Posted Apr 18, 2026 2:22 UTC (Sat) by rharjani (subscriber, #87278) [Link]

I guess from above it still wasn't fully clear why PREEMPT_LAZY caused more preemptions than PREEMPT_NONE with THP disabled (or maybe it was obvious for few).

My assumption there is -

With THP disabled, the workload takes many more page faults which serializes on the page table spinlock. This means more preempt_disable() / preempt_enable() pairs for this type of workload. Since preempt_enable() is a preemption point under PREEMPT_LAZY but a no-op under PREEMPT_NONE, maybe this gives far more preemption opportunities under PREEMPT_LAZY (especially since the workload was CPU-intensive and ran well past the scheduler tick that would have escalated TIF_NEED_RESCHED_LAZY to TIF_NEED_RESCHED)

not THP, explicit huge pages

Posted Apr 18, 2026 5:43 UTC (Sat) by andresfreund (subscriber, #69562) [Link] (2 responses)

Note that the fix isn't to use THP, it's using explicit huge pages.
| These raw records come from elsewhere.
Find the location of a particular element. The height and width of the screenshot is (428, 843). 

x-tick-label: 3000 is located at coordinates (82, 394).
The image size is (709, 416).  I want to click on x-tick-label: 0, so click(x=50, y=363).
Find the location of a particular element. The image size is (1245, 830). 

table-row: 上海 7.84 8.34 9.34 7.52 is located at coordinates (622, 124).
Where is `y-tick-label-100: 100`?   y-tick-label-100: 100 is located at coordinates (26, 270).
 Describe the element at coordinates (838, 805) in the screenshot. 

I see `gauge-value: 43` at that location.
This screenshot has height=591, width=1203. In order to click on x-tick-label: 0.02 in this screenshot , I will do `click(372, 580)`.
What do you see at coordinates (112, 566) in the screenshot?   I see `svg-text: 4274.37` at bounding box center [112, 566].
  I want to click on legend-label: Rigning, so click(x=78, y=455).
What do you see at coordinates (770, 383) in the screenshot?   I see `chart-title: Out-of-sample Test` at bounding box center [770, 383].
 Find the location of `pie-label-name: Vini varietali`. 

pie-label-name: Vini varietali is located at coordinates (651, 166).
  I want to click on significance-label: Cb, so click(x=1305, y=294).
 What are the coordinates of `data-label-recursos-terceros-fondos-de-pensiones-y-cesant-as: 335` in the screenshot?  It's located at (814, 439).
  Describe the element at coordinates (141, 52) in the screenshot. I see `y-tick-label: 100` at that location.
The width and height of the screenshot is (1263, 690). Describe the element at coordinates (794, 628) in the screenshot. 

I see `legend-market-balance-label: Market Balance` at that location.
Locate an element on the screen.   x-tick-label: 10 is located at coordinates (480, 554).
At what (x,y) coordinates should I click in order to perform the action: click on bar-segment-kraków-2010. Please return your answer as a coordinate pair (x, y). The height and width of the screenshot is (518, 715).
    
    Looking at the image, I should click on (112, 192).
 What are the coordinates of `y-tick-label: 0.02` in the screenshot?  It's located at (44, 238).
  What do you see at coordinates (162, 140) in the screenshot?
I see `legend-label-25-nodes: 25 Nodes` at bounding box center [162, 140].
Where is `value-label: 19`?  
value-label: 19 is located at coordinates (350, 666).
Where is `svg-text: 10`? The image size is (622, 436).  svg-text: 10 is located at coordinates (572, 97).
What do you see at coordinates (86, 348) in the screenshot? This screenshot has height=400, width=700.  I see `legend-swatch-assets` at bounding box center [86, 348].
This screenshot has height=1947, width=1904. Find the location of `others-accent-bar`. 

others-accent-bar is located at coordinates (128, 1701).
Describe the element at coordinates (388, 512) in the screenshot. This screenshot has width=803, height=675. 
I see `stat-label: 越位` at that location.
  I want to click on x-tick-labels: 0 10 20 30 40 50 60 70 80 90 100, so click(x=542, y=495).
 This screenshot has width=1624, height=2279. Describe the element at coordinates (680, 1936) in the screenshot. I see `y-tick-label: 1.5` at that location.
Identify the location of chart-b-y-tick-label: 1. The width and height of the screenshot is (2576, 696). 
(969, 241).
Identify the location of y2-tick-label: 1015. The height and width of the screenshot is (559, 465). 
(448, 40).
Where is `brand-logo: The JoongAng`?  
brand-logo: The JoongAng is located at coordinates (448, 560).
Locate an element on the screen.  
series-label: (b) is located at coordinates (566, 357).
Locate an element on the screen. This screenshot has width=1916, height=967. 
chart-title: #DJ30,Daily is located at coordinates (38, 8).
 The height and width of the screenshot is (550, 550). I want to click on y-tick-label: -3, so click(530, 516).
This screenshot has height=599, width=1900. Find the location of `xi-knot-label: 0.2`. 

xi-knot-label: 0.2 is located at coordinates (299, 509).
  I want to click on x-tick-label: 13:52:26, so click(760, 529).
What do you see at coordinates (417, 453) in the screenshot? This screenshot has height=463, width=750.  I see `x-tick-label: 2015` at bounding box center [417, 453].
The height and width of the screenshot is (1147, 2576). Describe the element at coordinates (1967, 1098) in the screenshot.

I think the workload in question would be unlikely to be helped by THP, as the entire problem only happens during warmup, when a page in postgres' buffer pool is used for the first time.

> PostgreSQL uses user-space spinlocks for much of its concurrency control

Fwiw, that's not really true. Almost everything is protected by locks that use futexes under the hood, it's just much less commonly contended state, or state that is extremely crucial, where futexes are just not competitive (exactly one spinlock) due to the additional memory barrier during lock release.

not THP, explicit huge pages

Posted Apr 19, 2026 6:48 UTC (Sun) by mokki (subscriber, #33200) [Link] (1 responses)

PostgreSQL could add an option to pre touch all shared memory on startup (in parallel). After that the differences between THP and real huge pages are at least somewhat reduced.

This is what java +UseTransparentHugePages and +AlwaysPreTouch combination does. In cases where one cannot get real huge pages it is very convenient (inside many containers, or without root access).

not THP, explicit huge pages

Posted Apr 27, 2026 15:45 UTC (Mon) by psoo (subscriber, #94343) [Link]

There's pg_prewarm in contrib which helps warming up the shared_buffer pool.